This find is exciting, because it seems to confirm the theoretical
notion that one way to make a black hole is from a supernova explosion
- essentially compressing the core of the exploding star at the
same time the envelope is blasted into space. This particular black
hole probably formed in the inner part of the Galaxy's disk, where
star formation proceeds at a faster rate than in our vicinity. Other
than a supernova, it is difficult to imagine any real phenomenon
which could propel a stellar mass object to such speed.

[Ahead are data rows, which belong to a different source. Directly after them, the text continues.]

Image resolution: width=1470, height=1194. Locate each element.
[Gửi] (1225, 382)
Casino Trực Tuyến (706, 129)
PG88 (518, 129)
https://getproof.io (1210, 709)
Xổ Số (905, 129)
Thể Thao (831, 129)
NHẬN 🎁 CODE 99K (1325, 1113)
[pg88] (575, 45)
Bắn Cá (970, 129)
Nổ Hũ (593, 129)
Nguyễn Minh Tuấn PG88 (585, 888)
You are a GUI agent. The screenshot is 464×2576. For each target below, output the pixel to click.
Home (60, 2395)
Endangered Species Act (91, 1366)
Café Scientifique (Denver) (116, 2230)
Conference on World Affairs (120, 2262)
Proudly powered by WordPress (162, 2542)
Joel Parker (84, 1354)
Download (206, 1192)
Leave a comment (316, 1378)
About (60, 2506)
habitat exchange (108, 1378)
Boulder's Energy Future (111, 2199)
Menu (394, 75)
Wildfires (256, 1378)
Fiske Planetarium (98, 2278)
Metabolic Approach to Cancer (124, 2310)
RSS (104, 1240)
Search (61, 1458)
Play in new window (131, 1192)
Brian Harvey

Thus, it
provides a link between our theories of stellar evolution and our
ideas about black holes.
Lunar phases for December: New Moon at 2:34 am on the 4th; First
Quarter at 10:49 am on the 11th; Full Moon on the 19th at 2:10 pm;
Last quarter on the 26th at 7:31 pm.
Saturn will be at opposition on the 17th, so this is a good month
to look for the ringed planet virtually all night long. It rises
ENE about an hour after sunset at the beginning of the month, just
about sunset at mid-month. This year's opposition is only 7 months
before it makes perihelion (its orbital period is just over 29 years,
so this is about as good as it gets). Mercury joins the evening
sky at mid-month, but will be low to the southwest and not easy
to pick out from ground clutter before it sets. Jupiter rises about
5 hours after sunset and remains visible till dawn.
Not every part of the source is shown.